About this task.
Exactly as shown below, retype every line of the data.

Supplied data.
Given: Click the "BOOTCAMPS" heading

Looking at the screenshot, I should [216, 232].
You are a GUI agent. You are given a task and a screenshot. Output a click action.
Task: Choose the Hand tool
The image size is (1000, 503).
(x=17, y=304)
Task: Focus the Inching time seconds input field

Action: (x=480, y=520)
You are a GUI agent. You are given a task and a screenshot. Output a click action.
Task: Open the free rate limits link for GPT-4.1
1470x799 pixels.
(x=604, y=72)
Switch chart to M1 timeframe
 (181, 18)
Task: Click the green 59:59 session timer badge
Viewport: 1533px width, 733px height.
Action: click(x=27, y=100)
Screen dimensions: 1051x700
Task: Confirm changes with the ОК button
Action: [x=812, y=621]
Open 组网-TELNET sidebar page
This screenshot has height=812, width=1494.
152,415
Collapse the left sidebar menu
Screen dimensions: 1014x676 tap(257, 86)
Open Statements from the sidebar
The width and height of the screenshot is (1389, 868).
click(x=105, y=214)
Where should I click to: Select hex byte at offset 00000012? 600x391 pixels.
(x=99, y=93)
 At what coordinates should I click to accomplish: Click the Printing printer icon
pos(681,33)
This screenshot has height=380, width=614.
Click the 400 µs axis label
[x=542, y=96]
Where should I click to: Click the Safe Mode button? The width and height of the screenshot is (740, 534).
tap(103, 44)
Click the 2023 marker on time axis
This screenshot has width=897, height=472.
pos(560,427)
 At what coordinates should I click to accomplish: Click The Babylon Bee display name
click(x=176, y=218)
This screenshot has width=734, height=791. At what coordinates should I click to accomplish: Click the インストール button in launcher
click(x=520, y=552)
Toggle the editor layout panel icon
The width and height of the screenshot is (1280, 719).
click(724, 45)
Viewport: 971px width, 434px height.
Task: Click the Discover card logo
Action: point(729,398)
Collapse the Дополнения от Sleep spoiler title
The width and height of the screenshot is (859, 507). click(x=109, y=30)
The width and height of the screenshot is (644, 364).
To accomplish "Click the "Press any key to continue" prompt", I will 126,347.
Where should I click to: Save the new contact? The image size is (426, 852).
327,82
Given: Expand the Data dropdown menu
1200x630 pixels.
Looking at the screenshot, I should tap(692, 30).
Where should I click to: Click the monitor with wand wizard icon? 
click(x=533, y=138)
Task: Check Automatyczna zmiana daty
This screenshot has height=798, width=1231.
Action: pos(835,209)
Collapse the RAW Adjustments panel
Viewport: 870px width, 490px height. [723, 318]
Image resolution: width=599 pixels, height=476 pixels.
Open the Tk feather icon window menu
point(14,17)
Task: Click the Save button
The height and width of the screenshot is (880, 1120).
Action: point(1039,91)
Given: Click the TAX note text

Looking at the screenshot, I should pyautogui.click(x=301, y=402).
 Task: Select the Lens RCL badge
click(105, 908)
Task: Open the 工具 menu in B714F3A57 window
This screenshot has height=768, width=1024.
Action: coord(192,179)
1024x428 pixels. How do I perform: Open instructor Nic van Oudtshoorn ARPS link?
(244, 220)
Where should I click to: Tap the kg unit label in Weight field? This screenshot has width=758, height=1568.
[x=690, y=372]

Reply to the exercise.
Given: Click the "BOOTCAMPS" heading

Looking at the screenshot, I should [216, 232].
You are a GUI agent. You are given a task and a screenshot. Output a click action.
Task: Choose the Hand tool
The image size is (1000, 503).
(x=17, y=304)
Task: Focus the Inching time seconds input field

Action: (x=480, y=520)
You are a GUI agent. You are given a task and a screenshot. Output a click action.
Task: Open the free rate limits link for GPT-4.1
1470x799 pixels.
(x=604, y=72)
Switch chart to M1 timeframe
 (181, 18)
Task: Click the green 59:59 session timer badge
Viewport: 1533px width, 733px height.
Action: click(x=27, y=100)
Screen dimensions: 1051x700
Task: Confirm changes with the ОК button
Action: [x=812, y=621]
Open 组网-TELNET sidebar page
This screenshot has height=812, width=1494.
152,415
Collapse the left sidebar menu
Screen dimensions: 1014x676 tap(257, 86)
Open Statements from the sidebar
The width and height of the screenshot is (1389, 868).
click(x=105, y=214)
Where should I click to: Select hex byte at offset 00000012? 600x391 pixels.
(x=99, y=93)
 At what coordinates should I click to accomplish: Click the Printing printer icon
pos(681,33)
This screenshot has height=380, width=614.
Click the 400 µs axis label
[x=542, y=96]
Where should I click to: Click the Safe Mode button? The width and height of the screenshot is (740, 534).
tap(103, 44)
Click the 2023 marker on time axis
This screenshot has width=897, height=472.
pos(560,427)
 At what coordinates should I click to accomplish: Click The Babylon Bee display name
click(x=176, y=218)
This screenshot has width=734, height=791. At what coordinates should I click to accomplish: Click the インストール button in launcher
click(x=520, y=552)
Toggle the editor layout panel icon
The width and height of the screenshot is (1280, 719).
click(724, 45)
Viewport: 971px width, 434px height.
Task: Click the Discover card logo
Action: point(729,398)
Collapse the Дополнения от Sleep spoiler title
The width and height of the screenshot is (859, 507). click(x=109, y=30)
The width and height of the screenshot is (644, 364).
To accomplish "Click the "Press any key to continue" prompt", I will 126,347.
Where should I click to: Save the new contact? The image size is (426, 852).
327,82
Given: Expand the Data dropdown menu
1200x630 pixels.
Looking at the screenshot, I should tap(692, 30).
Where should I click to: Click the monitor with wand wizard icon? 
click(x=533, y=138)
Task: Check Automatyczna zmiana daty
This screenshot has height=798, width=1231.
Action: pos(835,209)
Collapse the RAW Adjustments panel
Viewport: 870px width, 490px height. [723, 318]
Image resolution: width=599 pixels, height=476 pixels.
Open the Tk feather icon window menu
point(14,17)
Task: Click the Save button
The height and width of the screenshot is (880, 1120).
Action: point(1039,91)
Given: Click the TAX note text

Looking at the screenshot, I should pyautogui.click(x=301, y=402).
 Task: Select the Lens RCL badge
click(105, 908)
Task: Open the 工具 menu in B714F3A57 window
This screenshot has height=768, width=1024.
Action: coord(192,179)
1024x428 pixels. How do I perform: Open instructor Nic van Oudtshoorn ARPS link?
(244, 220)
Where should I click to: Tap the kg unit label in Weight field? This screenshot has width=758, height=1568.
[x=690, y=372]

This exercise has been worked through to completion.